With a step I stand On the firm-packed sand, Free / By a world of marsh that borders a world of sea. / Sinuous southward and sinuous northward the shimmering band / Of the sand-beach fastens the fringe of the marsh to the folds of the land.
The depth to the sources of the magnetic anomaly that marks the suture is around 10-11 miles (16-18 km), so it represents some of the deepest parts of the collision between the two continental masses.
You usually see this part of the U.S. referred to as part of Africa, but the zone that includes all of Florida, much of the Florida Shelf, and the southern parts of Georgia and Alabama as well as probably the Bahamas and points to the southeast were really part of Gondwana, occupying a triangular zone between what is now Senegal to Liberia on the African coast and Venezuela and the Guianas down to northeastern Brazil on the South American coast.
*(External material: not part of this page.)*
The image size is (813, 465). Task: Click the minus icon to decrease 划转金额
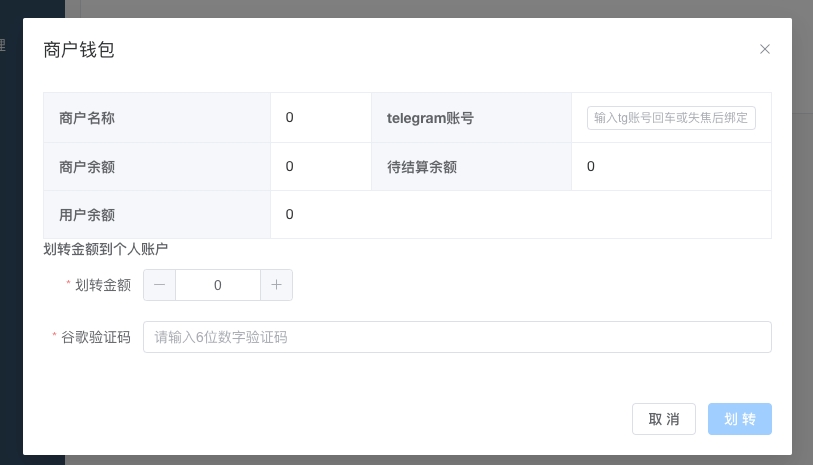click(160, 285)
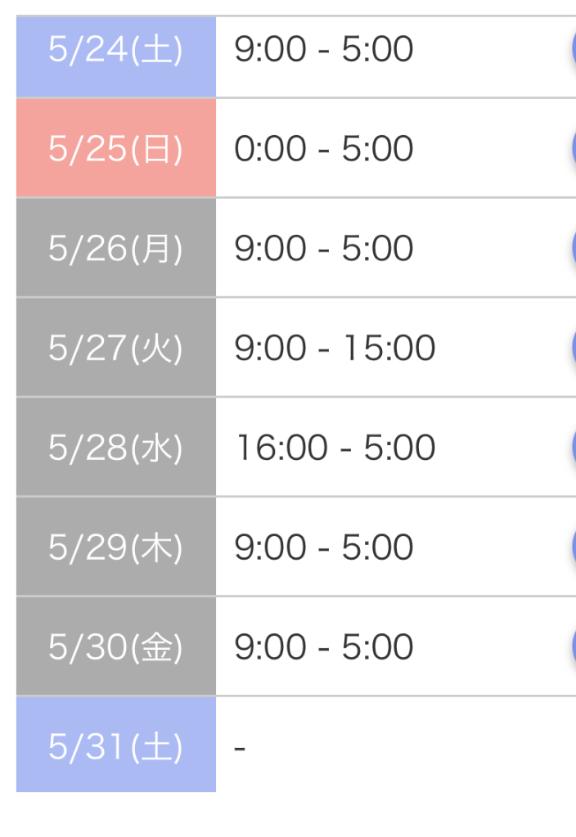Image resolution: width=576 pixels, height=837 pixels.
Task: Tap the 5/27(火) date cell
Action: pyautogui.click(x=116, y=348)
This little bit of Gondwana had been part of the supercontinent for at least a few hundred million years, and it was at the forefront of part of the Allegheny-Appalachian collision in Pennsylvanian time, about 300 to 330 million years ago, that welded Gondwana to North America. They remained attached for more than 100 million years, forming part of the new super-supercontinent of Pangaea. There would have been a notable mountain range across southern Georgia at that time, continuing north to the present-day Appalachians.
But now when the noon is no more, and riot is rest, / And the sun is a-wait at the ponderous gate of the West…

It wasn’t until the Jurassic Period, roughly 150 million years after Pangaea was assembled, that Pangaea began to break apart again. As you might expect, it broke apart to form the Atlantic Ocean along its weakest zones, and some of the weak zones were the highly faulted and deformed areas where the continents had come together in Pennsylvanian-Permian time.
Africa rifted away from North America approximately along the old suture between them – but not exactly. The rift split along different lines in what is now the southeastern United States, and Florida and southern Georgia and southern Alabama and the adjacent continental shelves got left behind. A bit of Gondwana had become part of North America.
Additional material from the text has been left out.